## YOUR OBJECTIVE
Go through the records below line by line and report how many lines include "width", giving the number only.

## SUPPLIED RECORDS
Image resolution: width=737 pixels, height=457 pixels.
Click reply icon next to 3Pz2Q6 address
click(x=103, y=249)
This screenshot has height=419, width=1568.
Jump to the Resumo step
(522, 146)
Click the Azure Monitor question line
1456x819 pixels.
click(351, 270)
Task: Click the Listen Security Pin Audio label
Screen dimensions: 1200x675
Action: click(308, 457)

==

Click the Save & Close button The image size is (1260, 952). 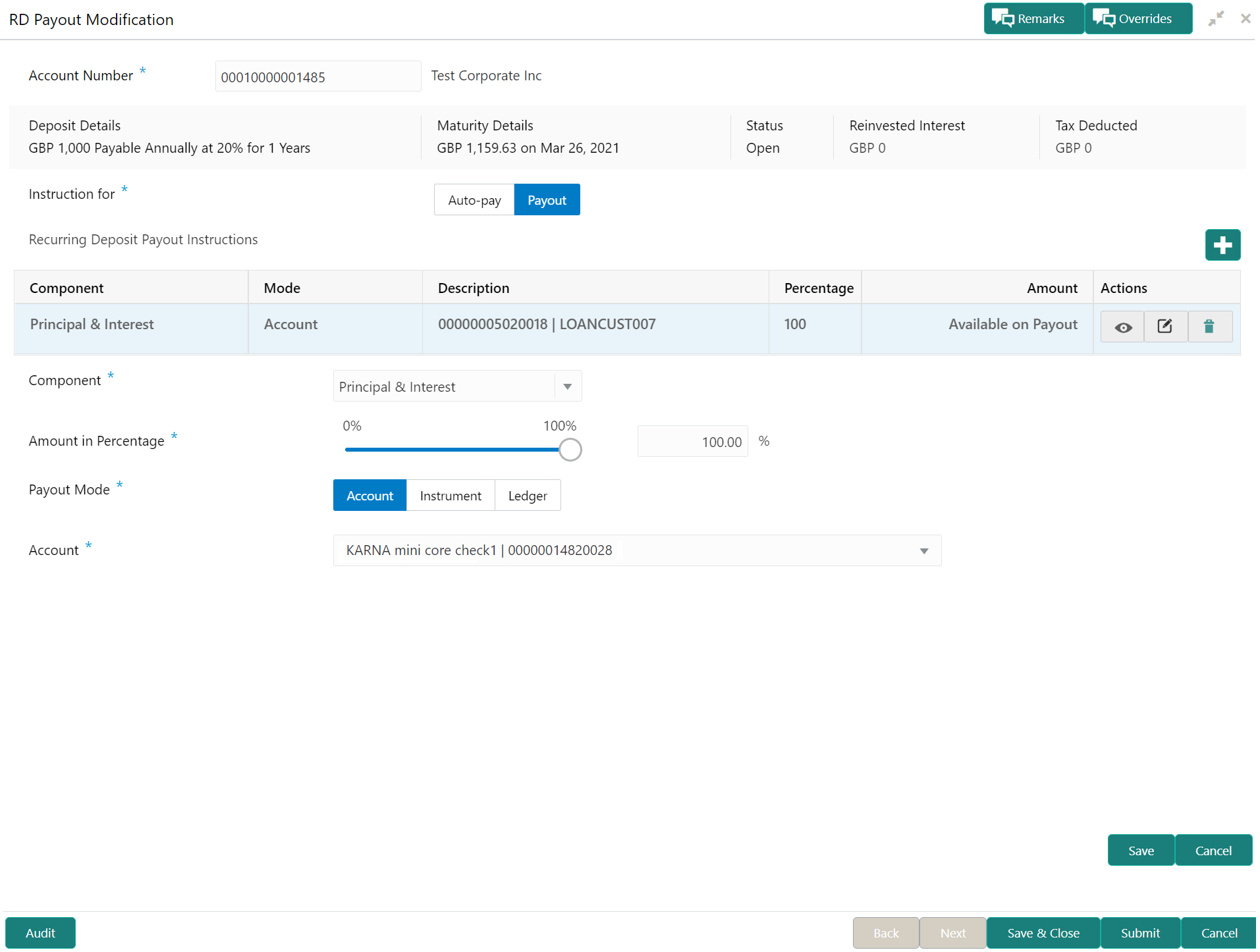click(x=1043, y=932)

## RESULT FOR THIS EXERCISE
2